Irrigation return flow plays an important role in river flow forecasting, basin water supply planning, and determining irrigation water use. Therefore, accurate calculation of irrigation return flow rate is essential for the rational use and management of water resources. In this study, EPA-SWMM (Environmental Protection Agency-Storm Water Management Model) modeling was used to analyze the irrigation return flow and return flow rate of each intake work using irrigation canal network. As a result of the EPA-SWMM, we tried to estimate the quick return flow and delayed return flow using the water supply, paddy field, drainage, infiltration, precipitation, and evapotranspiration. We selected 9 districts, including pumping stations and weirs, to reflect various characteristics of irrigation water, focusing on the four major rivers (Hangang, Geumgang, Nakdonggang, Yeongsangang, and Seomjingang).

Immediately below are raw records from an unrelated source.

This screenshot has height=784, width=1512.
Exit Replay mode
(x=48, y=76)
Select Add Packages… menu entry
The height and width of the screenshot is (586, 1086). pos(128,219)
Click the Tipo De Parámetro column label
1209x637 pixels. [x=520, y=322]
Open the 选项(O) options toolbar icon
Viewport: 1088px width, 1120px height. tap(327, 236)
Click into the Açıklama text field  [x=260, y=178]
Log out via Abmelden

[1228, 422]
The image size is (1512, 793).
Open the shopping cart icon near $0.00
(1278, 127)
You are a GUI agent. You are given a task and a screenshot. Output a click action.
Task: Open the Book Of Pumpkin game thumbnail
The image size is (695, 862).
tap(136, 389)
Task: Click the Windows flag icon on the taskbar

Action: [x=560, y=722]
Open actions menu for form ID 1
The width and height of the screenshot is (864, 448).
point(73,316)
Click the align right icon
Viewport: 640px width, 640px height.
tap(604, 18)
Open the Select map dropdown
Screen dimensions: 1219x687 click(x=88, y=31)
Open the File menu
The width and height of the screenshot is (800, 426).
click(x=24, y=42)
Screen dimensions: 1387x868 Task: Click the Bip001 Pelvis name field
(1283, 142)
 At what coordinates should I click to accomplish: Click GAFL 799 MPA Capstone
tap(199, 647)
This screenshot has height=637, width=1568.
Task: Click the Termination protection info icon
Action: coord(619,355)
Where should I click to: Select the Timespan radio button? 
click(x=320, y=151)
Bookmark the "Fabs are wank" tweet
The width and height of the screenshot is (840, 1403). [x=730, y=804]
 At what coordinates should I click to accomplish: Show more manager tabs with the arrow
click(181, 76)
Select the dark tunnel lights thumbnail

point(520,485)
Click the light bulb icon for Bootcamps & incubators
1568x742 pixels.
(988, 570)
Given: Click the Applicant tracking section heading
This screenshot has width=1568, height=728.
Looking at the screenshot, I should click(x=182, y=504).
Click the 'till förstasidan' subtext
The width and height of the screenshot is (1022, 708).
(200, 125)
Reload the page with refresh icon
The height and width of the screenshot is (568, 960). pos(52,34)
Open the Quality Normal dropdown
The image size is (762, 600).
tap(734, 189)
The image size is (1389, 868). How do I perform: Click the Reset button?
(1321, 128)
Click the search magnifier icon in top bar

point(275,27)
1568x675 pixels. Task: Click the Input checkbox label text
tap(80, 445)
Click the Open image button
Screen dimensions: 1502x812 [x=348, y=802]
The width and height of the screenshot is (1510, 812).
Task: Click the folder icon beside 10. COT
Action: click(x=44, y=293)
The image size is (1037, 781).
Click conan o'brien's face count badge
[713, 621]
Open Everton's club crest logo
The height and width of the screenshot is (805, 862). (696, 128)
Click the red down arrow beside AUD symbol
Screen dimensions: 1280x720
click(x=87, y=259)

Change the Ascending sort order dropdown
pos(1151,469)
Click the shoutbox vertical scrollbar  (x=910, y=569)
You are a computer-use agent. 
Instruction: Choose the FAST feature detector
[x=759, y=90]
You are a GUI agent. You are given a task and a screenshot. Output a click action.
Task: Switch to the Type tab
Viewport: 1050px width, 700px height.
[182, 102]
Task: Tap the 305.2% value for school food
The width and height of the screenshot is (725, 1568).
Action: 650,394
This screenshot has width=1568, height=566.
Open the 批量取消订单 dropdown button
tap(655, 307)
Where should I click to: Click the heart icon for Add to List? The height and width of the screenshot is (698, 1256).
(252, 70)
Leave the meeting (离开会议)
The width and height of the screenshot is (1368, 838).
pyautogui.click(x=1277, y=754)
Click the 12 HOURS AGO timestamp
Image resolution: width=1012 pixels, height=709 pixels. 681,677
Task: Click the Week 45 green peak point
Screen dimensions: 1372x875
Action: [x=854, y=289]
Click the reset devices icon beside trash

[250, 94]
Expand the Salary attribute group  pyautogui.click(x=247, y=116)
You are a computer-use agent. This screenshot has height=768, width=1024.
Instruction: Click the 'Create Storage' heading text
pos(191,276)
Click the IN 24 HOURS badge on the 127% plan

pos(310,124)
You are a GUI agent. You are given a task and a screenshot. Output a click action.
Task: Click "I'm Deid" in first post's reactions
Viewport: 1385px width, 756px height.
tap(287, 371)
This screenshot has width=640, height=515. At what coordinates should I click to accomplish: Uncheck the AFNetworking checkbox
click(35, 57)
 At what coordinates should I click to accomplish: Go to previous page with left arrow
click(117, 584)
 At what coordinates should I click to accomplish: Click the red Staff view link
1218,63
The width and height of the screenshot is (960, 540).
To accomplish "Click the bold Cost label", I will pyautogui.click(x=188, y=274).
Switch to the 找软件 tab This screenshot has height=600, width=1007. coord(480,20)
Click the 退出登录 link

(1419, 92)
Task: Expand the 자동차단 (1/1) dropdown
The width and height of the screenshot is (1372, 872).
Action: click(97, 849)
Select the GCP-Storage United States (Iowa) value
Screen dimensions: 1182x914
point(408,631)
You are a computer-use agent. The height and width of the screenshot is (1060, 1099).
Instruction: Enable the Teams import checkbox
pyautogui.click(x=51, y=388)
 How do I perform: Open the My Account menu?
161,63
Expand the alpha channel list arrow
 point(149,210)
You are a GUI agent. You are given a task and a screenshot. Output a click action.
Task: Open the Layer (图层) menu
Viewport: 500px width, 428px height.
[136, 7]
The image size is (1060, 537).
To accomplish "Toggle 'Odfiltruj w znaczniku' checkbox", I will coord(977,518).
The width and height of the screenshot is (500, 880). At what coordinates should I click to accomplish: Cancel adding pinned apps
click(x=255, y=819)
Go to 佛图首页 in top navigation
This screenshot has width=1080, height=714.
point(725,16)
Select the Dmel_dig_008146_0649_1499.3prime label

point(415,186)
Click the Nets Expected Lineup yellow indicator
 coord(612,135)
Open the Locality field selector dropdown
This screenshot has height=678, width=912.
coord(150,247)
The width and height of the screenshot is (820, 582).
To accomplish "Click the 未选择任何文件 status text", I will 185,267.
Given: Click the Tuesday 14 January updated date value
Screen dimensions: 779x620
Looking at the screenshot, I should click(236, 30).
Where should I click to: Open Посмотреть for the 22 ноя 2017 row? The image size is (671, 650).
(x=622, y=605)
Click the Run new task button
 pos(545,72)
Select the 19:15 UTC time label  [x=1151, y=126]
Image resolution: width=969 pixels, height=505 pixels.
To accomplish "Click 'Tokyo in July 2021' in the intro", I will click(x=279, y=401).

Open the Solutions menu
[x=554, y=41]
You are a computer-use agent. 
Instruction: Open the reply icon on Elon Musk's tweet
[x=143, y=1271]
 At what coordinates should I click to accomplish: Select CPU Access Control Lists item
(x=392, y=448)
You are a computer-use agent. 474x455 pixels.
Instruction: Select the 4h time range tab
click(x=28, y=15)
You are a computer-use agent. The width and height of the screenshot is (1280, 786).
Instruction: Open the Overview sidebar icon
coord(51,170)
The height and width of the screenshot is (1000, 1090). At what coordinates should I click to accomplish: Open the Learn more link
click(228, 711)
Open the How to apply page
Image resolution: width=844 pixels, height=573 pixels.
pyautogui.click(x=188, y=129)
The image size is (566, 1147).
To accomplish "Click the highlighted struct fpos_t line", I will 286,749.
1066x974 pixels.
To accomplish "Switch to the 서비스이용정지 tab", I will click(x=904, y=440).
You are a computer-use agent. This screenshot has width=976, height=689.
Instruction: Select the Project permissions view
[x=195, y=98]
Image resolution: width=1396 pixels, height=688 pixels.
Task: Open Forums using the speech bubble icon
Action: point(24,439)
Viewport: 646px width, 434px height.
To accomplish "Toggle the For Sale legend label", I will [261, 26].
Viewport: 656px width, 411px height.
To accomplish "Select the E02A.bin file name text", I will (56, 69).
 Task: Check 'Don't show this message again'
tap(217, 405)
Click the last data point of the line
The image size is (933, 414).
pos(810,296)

We analyzed the irrigation period from May 1, 2021 to September 10, 2021. As a result of estimating the irrigation return flow rate, it varied from approximately 44 to 56%. In the case of the Gokseong Guseong area with the highest return flow rate, it was estimated that the quick return flow was 4,677 10³ m³ and the delayed return flow was 1,473 10³ m³ , with a quick return flow rate of 42.6% and a delayed return flow rate of 13.4%.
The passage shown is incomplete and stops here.